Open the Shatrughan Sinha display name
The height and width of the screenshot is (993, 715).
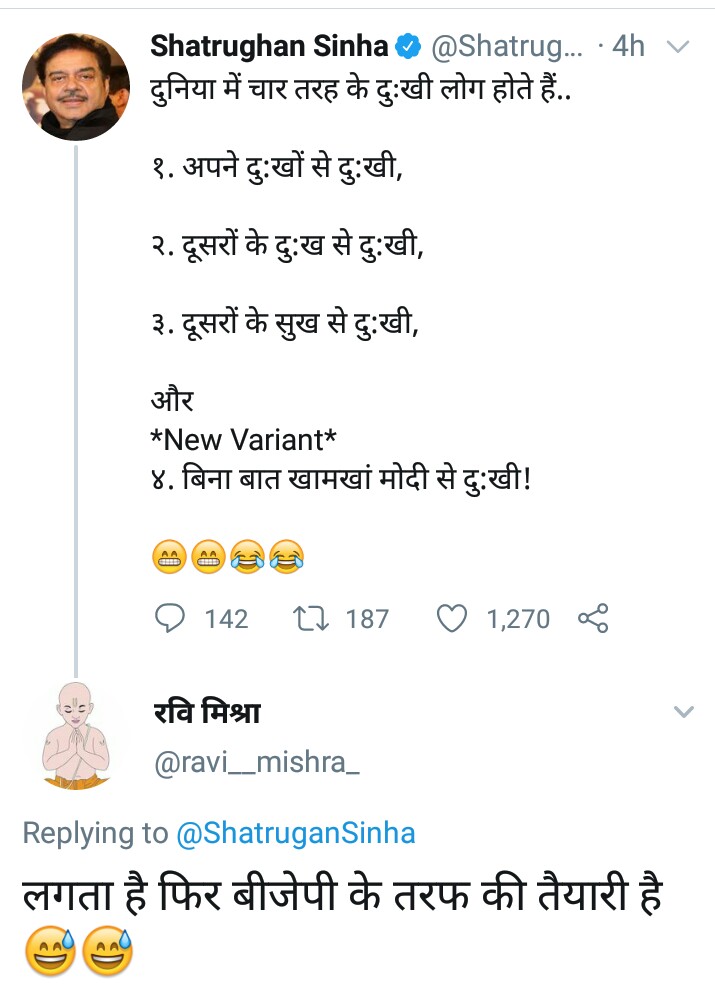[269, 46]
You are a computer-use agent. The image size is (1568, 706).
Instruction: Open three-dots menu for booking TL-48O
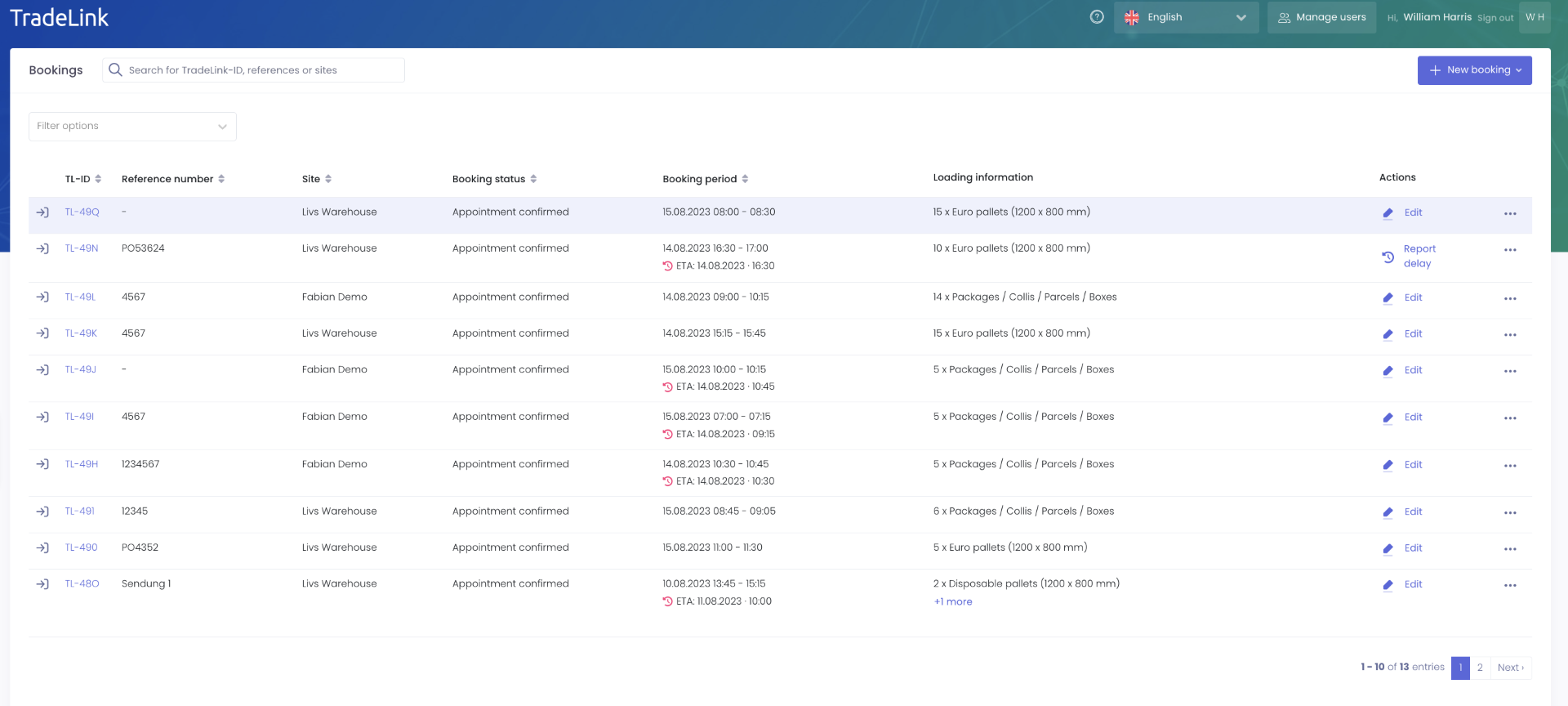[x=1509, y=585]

++++++++++

THE TASK:
Count the lines in the data above that contain the word "Open". Reply with the number only.

TASK RESULT:
2